RECORDS SHOWN
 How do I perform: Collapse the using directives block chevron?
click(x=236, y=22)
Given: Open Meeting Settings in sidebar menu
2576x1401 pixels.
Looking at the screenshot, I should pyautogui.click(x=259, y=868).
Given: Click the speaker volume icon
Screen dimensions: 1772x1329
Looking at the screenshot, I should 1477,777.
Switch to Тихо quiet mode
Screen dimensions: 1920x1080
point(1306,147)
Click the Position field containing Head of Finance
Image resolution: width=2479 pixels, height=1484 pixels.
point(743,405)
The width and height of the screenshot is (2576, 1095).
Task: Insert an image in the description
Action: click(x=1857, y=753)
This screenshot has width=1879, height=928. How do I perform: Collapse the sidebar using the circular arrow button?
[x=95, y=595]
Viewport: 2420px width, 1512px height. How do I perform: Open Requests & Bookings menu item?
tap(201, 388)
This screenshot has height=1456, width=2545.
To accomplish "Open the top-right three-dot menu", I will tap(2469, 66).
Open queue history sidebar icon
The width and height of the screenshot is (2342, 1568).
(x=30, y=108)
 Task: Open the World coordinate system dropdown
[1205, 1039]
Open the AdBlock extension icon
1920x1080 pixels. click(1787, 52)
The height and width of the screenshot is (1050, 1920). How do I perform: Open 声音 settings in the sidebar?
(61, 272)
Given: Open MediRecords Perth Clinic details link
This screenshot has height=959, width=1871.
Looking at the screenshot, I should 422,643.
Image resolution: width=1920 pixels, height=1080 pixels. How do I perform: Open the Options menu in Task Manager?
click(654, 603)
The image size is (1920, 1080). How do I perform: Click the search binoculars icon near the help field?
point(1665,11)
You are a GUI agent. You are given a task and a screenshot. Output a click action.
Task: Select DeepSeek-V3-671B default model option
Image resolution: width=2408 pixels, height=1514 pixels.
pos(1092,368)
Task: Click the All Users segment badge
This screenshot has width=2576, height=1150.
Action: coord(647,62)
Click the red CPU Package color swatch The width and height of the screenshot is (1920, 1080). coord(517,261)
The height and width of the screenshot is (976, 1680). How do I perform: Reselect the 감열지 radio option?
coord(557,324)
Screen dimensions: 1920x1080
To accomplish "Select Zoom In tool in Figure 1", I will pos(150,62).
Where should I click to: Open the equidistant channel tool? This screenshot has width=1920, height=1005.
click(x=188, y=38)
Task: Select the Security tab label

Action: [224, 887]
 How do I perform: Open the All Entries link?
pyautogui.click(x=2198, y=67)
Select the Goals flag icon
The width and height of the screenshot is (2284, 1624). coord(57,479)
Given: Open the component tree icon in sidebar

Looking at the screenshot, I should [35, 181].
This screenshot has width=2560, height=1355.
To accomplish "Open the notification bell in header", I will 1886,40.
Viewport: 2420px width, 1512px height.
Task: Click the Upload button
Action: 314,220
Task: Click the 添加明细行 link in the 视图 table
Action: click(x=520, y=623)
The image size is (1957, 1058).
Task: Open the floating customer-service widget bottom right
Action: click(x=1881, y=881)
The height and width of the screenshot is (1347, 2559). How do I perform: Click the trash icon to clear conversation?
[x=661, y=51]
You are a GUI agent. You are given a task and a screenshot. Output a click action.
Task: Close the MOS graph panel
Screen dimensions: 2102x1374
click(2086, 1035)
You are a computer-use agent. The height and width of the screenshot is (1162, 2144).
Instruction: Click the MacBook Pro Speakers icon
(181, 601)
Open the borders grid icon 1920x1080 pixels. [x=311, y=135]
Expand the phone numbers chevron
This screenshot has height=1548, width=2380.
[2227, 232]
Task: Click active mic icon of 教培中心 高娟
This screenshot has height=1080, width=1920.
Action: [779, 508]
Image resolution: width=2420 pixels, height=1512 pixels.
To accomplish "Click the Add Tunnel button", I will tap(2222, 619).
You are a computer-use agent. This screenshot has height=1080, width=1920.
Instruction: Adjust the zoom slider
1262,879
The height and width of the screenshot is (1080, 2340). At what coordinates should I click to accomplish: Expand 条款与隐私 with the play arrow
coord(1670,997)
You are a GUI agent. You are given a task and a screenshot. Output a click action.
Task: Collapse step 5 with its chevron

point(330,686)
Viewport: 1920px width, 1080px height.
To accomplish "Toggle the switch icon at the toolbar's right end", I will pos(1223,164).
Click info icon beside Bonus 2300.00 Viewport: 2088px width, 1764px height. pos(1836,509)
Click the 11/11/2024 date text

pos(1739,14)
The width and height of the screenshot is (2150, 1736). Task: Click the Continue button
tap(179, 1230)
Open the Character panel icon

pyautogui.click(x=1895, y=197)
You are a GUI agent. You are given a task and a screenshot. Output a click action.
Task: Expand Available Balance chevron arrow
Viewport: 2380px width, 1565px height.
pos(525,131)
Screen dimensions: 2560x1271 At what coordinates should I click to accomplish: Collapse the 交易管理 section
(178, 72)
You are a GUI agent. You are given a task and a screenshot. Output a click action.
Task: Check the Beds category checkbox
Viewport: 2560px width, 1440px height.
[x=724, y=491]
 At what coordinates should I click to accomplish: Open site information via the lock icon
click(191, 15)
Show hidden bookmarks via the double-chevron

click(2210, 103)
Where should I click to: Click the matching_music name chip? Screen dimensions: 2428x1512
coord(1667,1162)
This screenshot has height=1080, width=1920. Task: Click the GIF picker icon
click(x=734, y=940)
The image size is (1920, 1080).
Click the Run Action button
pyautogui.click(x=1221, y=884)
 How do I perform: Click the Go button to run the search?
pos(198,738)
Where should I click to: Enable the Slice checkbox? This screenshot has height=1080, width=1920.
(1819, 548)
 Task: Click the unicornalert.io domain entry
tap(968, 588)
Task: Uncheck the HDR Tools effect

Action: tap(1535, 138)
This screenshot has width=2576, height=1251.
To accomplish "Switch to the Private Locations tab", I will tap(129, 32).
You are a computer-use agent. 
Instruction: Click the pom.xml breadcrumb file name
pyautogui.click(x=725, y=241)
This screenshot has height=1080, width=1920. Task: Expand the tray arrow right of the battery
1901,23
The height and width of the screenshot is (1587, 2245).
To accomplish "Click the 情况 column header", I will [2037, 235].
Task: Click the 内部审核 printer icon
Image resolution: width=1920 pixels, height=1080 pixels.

YOUR GOAL
Copy each line of the data above exactly as it appears.

ANSWER FOR THIS EXERCISE
 How do I perform: Collapse the using directives block chevron?
click(x=236, y=22)
Given: Open Meeting Settings in sidebar menu
2576x1401 pixels.
Looking at the screenshot, I should pyautogui.click(x=259, y=868).
Given: Click the speaker volume icon
Screen dimensions: 1772x1329
Looking at the screenshot, I should 1477,777.
Switch to Тихо quiet mode
Screen dimensions: 1920x1080
point(1306,147)
Click the Position field containing Head of Finance
Image resolution: width=2479 pixels, height=1484 pixels.
point(743,405)
The width and height of the screenshot is (2576, 1095).
Task: Insert an image in the description
Action: click(x=1857, y=753)
This screenshot has width=1879, height=928. How do I perform: Collapse the sidebar using the circular arrow button?
[x=95, y=595]
Viewport: 2420px width, 1512px height. How do I perform: Open Requests & Bookings menu item?
tap(201, 388)
This screenshot has height=1456, width=2545.
To accomplish "Open the top-right three-dot menu", I will tap(2469, 66).
Open queue history sidebar icon
The width and height of the screenshot is (2342, 1568).
(x=30, y=108)
 Task: Open the World coordinate system dropdown
[1205, 1039]
Open the AdBlock extension icon
1920x1080 pixels. click(1787, 52)
The height and width of the screenshot is (1050, 1920). How do I perform: Open 声音 settings in the sidebar?
(61, 272)
Given: Open MediRecords Perth Clinic details link
This screenshot has height=959, width=1871.
Looking at the screenshot, I should 422,643.
Image resolution: width=1920 pixels, height=1080 pixels. How do I perform: Open the Options menu in Task Manager?
click(654, 603)
The image size is (1920, 1080). How do I perform: Click the search binoculars icon near the help field?
point(1665,11)
You are a GUI agent. You are given a task and a screenshot. Output a click action.
Task: Select DeepSeek-V3-671B default model option
Image resolution: width=2408 pixels, height=1514 pixels.
pos(1092,368)
Task: Click the All Users segment badge
This screenshot has width=2576, height=1150.
Action: coord(647,62)
Click the red CPU Package color swatch The width and height of the screenshot is (1920, 1080). coord(517,261)
The height and width of the screenshot is (976, 1680). How do I perform: Reselect the 감열지 radio option?
coord(557,324)
Screen dimensions: 1920x1080
To accomplish "Select Zoom In tool in Figure 1", I will pos(150,62).
Where should I click to: Open the equidistant channel tool? This screenshot has width=1920, height=1005.
click(x=188, y=38)
Task: Select the Security tab label

Action: [224, 887]
 How do I perform: Open the All Entries link?
pyautogui.click(x=2198, y=67)
Select the Goals flag icon
The width and height of the screenshot is (2284, 1624). coord(57,479)
Given: Open the component tree icon in sidebar

Looking at the screenshot, I should [35, 181].
This screenshot has width=2560, height=1355.
To accomplish "Open the notification bell in header", I will 1886,40.
Viewport: 2420px width, 1512px height.
Task: Click the Upload button
Action: 314,220
Task: Click the 添加明细行 link in the 视图 table
Action: click(x=520, y=623)
The image size is (1957, 1058).
Task: Open the floating customer-service widget bottom right
Action: click(x=1881, y=881)
The height and width of the screenshot is (1347, 2559). How do I perform: Click the trash icon to clear conversation?
[x=661, y=51]
You are a GUI agent. You are given a task and a screenshot. Output a click action.
Task: Close the MOS graph panel
Screen dimensions: 2102x1374
click(2086, 1035)
You are a computer-use agent. The height and width of the screenshot is (1162, 2144).
Instruction: Click the MacBook Pro Speakers icon
(181, 601)
Open the borders grid icon 1920x1080 pixels. [x=311, y=135]
Expand the phone numbers chevron
This screenshot has height=1548, width=2380.
[2227, 232]
Task: Click active mic icon of 教培中心 高娟
This screenshot has height=1080, width=1920.
Action: [779, 508]
Image resolution: width=2420 pixels, height=1512 pixels.
To accomplish "Click the Add Tunnel button", I will tap(2222, 619).
You are a computer-use agent. This screenshot has height=1080, width=1920.
Instruction: Adjust the zoom slider
1262,879
The height and width of the screenshot is (1080, 2340). At what coordinates should I click to accomplish: Expand 条款与隐私 with the play arrow
coord(1670,997)
You are a GUI agent. You are given a task and a screenshot. Output a click action.
Task: Collapse step 5 with its chevron

point(330,686)
Viewport: 1920px width, 1080px height.
To accomplish "Toggle the switch icon at the toolbar's right end", I will pos(1223,164).
Click info icon beside Bonus 2300.00 Viewport: 2088px width, 1764px height. pos(1836,509)
Click the 11/11/2024 date text

pos(1739,14)
The width and height of the screenshot is (2150, 1736). Task: Click the Continue button
tap(179, 1230)
Open the Character panel icon

pyautogui.click(x=1895, y=197)
You are a GUI agent. You are given a task and a screenshot. Output a click action.
Task: Expand Available Balance chevron arrow
Viewport: 2380px width, 1565px height.
pos(525,131)
Screen dimensions: 2560x1271 At what coordinates should I click to accomplish: Collapse the 交易管理 section
(178, 72)
You are a GUI agent. You are given a task and a screenshot. Output a click action.
Task: Check the Beds category checkbox
Viewport: 2560px width, 1440px height.
[x=724, y=491]
 At what coordinates should I click to accomplish: Open site information via the lock icon
click(191, 15)
Show hidden bookmarks via the double-chevron

click(2210, 103)
Where should I click to: Click the matching_music name chip? Screen dimensions: 2428x1512
coord(1667,1162)
This screenshot has height=1080, width=1920. Task: Click the GIF picker icon
click(x=734, y=940)
The image size is (1920, 1080).
Click the Run Action button
pyautogui.click(x=1221, y=884)
 How do I perform: Click the Go button to run the search?
pos(198,738)
Where should I click to: Enable the Slice checkbox? This screenshot has height=1080, width=1920.
(1819, 548)
 Task: Click the unicornalert.io domain entry
tap(968, 588)
Task: Uncheck the HDR Tools effect

Action: tap(1535, 138)
This screenshot has width=2576, height=1251.
To accomplish "Switch to the Private Locations tab", I will tap(129, 32).
You are a computer-use agent. 
Instruction: Click the pom.xml breadcrumb file name
pyautogui.click(x=725, y=241)
This screenshot has height=1080, width=1920. Task: Expand the tray arrow right of the battery
1901,23
The height and width of the screenshot is (1587, 2245).
To accomplish "Click the 情况 column header", I will [2037, 235].
Task: Click the 内部审核 printer icon
Image resolution: width=1920 pixels, height=1080 pixels.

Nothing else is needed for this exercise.